Je laisse, on le voit, de côté le but politique, l'intention calculée peut-être, et je ne m'en prends qu'à ce qui est de la couleur littéraire presque inévitable et involontaire chez un talent du genre de celui de M. de Lamartine. On lui a reproché ses indulgences soudaines et ses complaisances de pinceau pour Robespierre et pour d'autres monstres. Quant à moi, au milieu de toutes les preuves de talent, de génie naturel, d'esprit même et de sagacité que donne M. de Lamartine dans les pages flottantes et dans les fresques inachevées de ses Histoires, je m'attendrai toujours à toutes les distractions et à tous les lapsus de pinceau de la part de quelqu'un qui, ayant à parler de Camille Desmoulins pour son Vieux Cordelier, a trouvé moyen de le comparer à Fénelon. Oui, M. de Lamartine a comparé un jour Camille Desmoulins à Fénelon ; étonnez-vous après cela chez lui d'une erreur de tact et d'un hasard de touche!

## DONNÉES DE L'EXERCICE
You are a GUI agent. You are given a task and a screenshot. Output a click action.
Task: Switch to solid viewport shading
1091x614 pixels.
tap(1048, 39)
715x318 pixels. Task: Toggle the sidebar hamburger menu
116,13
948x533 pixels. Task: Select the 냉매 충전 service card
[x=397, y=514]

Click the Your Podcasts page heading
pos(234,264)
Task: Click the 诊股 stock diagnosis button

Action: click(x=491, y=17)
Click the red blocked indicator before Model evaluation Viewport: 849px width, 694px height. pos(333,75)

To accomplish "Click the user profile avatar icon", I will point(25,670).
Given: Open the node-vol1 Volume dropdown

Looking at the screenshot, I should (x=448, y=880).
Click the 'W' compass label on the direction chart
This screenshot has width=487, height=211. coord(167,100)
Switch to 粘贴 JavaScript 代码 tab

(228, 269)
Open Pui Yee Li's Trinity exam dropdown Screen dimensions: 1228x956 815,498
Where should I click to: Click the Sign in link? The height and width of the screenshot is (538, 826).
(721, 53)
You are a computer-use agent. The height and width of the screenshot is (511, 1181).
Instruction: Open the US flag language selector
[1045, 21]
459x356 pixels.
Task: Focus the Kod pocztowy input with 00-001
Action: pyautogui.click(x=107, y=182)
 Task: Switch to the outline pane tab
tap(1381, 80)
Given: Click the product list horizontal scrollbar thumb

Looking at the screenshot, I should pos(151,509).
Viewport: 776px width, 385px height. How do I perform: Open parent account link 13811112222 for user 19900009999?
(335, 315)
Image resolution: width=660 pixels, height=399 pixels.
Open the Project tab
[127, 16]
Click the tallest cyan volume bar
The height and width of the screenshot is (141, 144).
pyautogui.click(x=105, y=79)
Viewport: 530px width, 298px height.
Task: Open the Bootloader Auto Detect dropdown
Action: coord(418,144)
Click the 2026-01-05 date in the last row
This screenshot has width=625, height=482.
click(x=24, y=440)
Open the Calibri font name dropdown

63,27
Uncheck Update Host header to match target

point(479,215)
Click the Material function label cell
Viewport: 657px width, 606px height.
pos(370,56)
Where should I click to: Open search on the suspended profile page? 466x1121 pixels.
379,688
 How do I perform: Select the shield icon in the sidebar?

## PROBLÈMES À RÉSOUDRE
**A.** Dans les entrées, remplacez « dropdown » par « drop-down list » sur les lignes comprises entre celle qui contient « Task: Click the 诊股 stock diagnosis button » et celle qui contient « Open Pui Yee », incluses. Redonnez ces lignes sans rien changer d'autre.
**B.** Reprenez le passage critique sur M. de Lamartine et poursuivez-le après sa dernière phrase.
Le texte et les entrées n'ont aucun lien entre eux.

## RÉPONSES FINALES
**A.**
Task: Click the 诊股 stock diagnosis button

Action: click(x=491, y=17)
Click the red blocked indicator before Model evaluation Viewport: 849px width, 694px height. pos(333,75)

To accomplish "Click the user profile avatar icon", I will point(25,670).
Given: Open the node-vol1 Volume drop-down list

Looking at the screenshot, I should (x=448, y=880).
Click the 'W' compass label on the direction chart
This screenshot has width=487, height=211. coord(167,100)
Switch to 粘贴 JavaScript 代码 tab

(228, 269)
Open Pui Yee Li's Trinity exam drop-down list Screen dimensions: 1228x956 815,498

**B.**
Heureusement, dans l'Histoire de la Restauration, il a affaire, je ne dirai pas à des souvenirs plus présents, car il se souvient peu et il a la mémoire docile à son imagination, mais il a affaire à de plus honnêtes gens, à des personnages plus dignes en général de ses couleurs. Il les a vus, il les a pratiqués, il les juge aujourd'hui, après avoir été des leurs, et il lui en reste quelque chose. Sa finesse d'observation souvent s'y mêlera et corrigera les inadvertances de pinceau. Son Histoire des Girondins avait choqué bien des gens de l'ancienne connaissance de M. de Lamartine, comme une défection et comme une séduction encourageante et funeste. Dans son Histoire de la Restauration, M. de Lamartine revient aux premières scènes de sa jeunesse, et, bien qu'il y revienne avec un complet dégagement de vues, il saura en ressaisir suffisamment les émotions et le ton: il les embellira même peut-être; mais, qu'il. se montre plus ou moins indulgent ou sévère, il ne saurait ici être dangereux. Enfin, quoi qu'il fasse (pour parler comme au XVIIe siècle), il y aura en lui cette fois bien des restes de l'honnête homme.

Les deux volumes actuellement publiés le prouvent déjà. Ces volumes, je le répète, sont intéressants, bien que remplis de défauts, de négligences et de licences de composition. Je les parcourrai rapidement, moins en juge qu'en lecteur empressé, à la fois séduit et résistant, et qui, pour contrôler ces pages faciles, n'a guère eu recours qu'à ses propres souvenirs.

M. de Lamartine suit dans cette Histoire la division par livres, et les livres sont divisés eux-mêmes, non par chapitres (ce mot est trop vulgaire), mais par chiffres, par nombres, par ces espèces de couplets épiques qui sont si à la mode au> jourd'hui. J'aime peu, je l'avoue, dans l'histoire grave ce mode de division et de coupe; c'est ce que j'appelle de l'histoire par strophes, c'est une gageure perpétuelle d'être éloquent et de dramatiser le récit. L'histoire, dans sa gravité simple et dans le cours naturel de sa marche, doit moins se poser cette nécessité continue; elle ne doit pas, presque à chaque page, recommencer à s'élancer avec le geste d'un Pindare ou d'un tribun.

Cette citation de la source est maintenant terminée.